Oke, bukan salah cuaca, ini salah aku yang sudah keluar pukul dua untuk mengunjungi Pandora.
Memesan segelas amerikano large size, sepertinya lebih baik untuk sekarang. Aku butuh sesuatu yang lebih pahit, agar aku bisa meyakinkan diri kalau ada hal yang lebih pahit daripada kenyataan yang terus membuatku sakit setiap harinya.
Tidak lupa, aku juga memesan beberapa potong cheese roll cake kesukaanku. Hari ini aku tidak berniat menghabiskan waktu dengan melihat lalu lalang manusia di balik kaca jendela kafe, aku akan pergi ke taman.
Pun kalau aku di sini, aku takut bertemu dengan Malik.
"Latte ukuran sedang satu," pesan seseorang yang berdiri tepat di belakangku.
Karena hormon tidak peduli yang aku punya ini lebih besar jumlahnya, aku tidak tertarik membalikkan badanku. Bahkan, setelah orang itu berdeham pelan, aku masih tidak peduli.
"Alice." Satu panggilan akhirnya membuatku berbalik, mau tidak mau. Pura-pura tidak dengar pun apa bedanya, jarak kami bahkan sangat dekat.
Aku bilang, aku enggan bertemu si Malik hari ini. Kenapa tidak ada yang mendengar keinginanku hari ini, sih?
"Ya? Eh--eh Kak Mal," jawabku memasang wajah seramah mungkin, tapi mungkin dia sudah tahu kalau aku sedang tidak dalam kondisi yang baik.
"Kak Alice, ini Amerikano plus cakenya, aku tambahin keju, khusus buat Kak Alice." Dengan senyum hangatnya, Mala menyodorkan pesananku.
Aku membalas senyumnya, sebagai tanda terima kasih.
"Kak Malik, Alice duluan."
Aku harus pergi dengan segera. Namun, Malik berhasil menahan pergelangan tanganku.
"Mau ke mana?" tanyanya di ikuti dengan pesanannya yang sudah jadi.
"Ke taman," jawabku berusaha bersikap seramah mungkin.
"Boleh saya ikut?"
Untuk apa pula lelaki ini mengikutiku. Dia memang seluang itu sampai bisa-bisanya bertemu denganku setiap waktu?
"Hari ini saya libur, jadi tidak di kejar waktu istirahat."
Karena tidak punya alasan yang bagus untuk menolak, aku mengangguk pelan.

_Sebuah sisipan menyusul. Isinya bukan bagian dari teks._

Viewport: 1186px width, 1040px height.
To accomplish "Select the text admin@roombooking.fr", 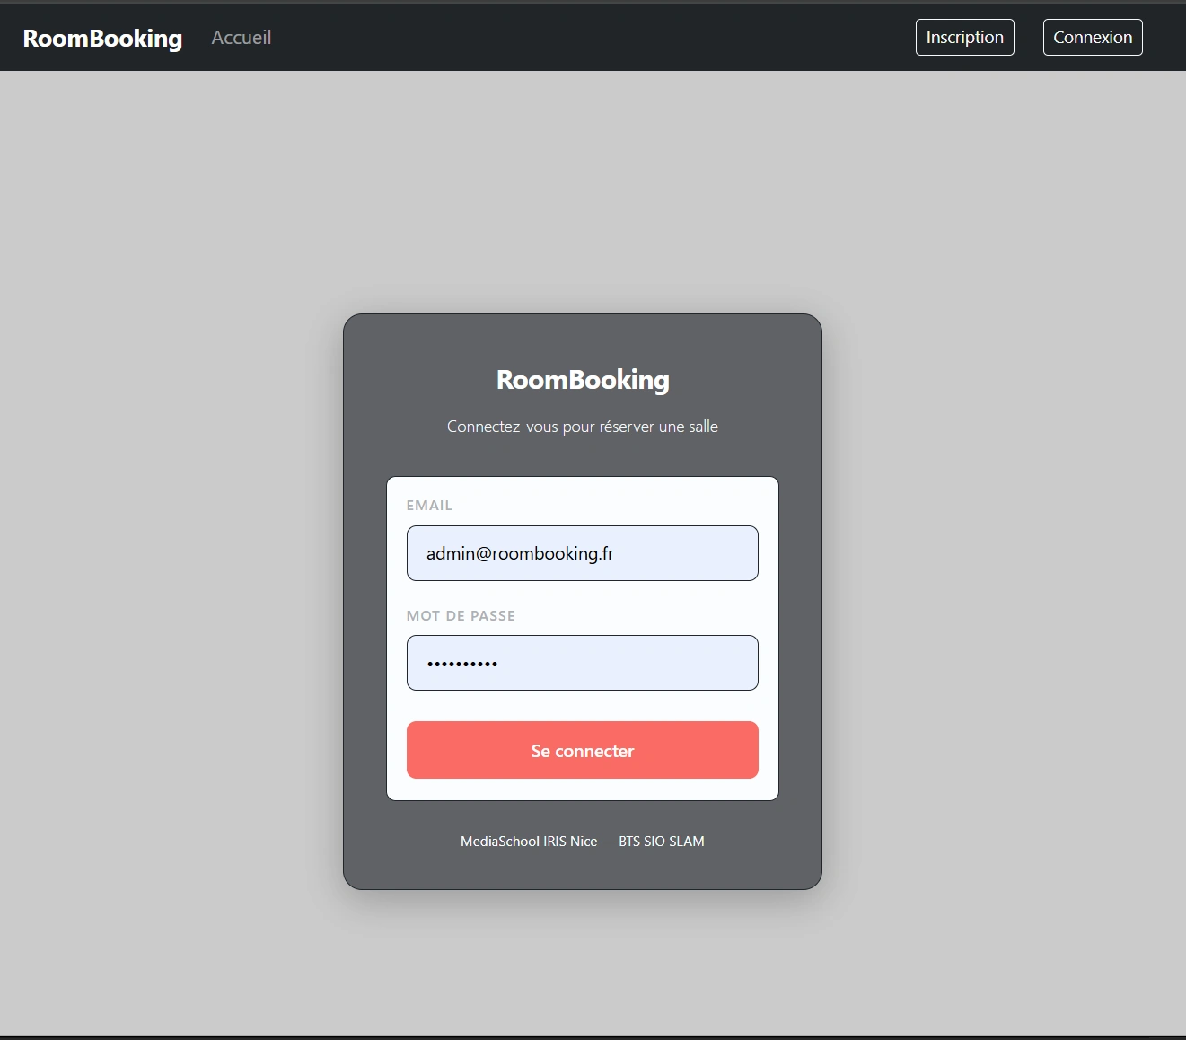I will (x=519, y=553).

Melangkah keluar, aku melihat mobil hitam terparkir cantik di samping kafe. Pasti punya Malik.
KAMU SEDANG MEMBACA
Paranoia (Tamat)
Non-FictionIni kisah tentang Alice Keinnara. Si pemimpi paling egois yang selalu ingin menang atas segalanya. Namun, setelah dewasa, dia menemui dirinya yang kalah oleh keadaan, dan patah oleh kenyataan. Dewasa adalah gerbang neraka bagi Alice, tempat manusia...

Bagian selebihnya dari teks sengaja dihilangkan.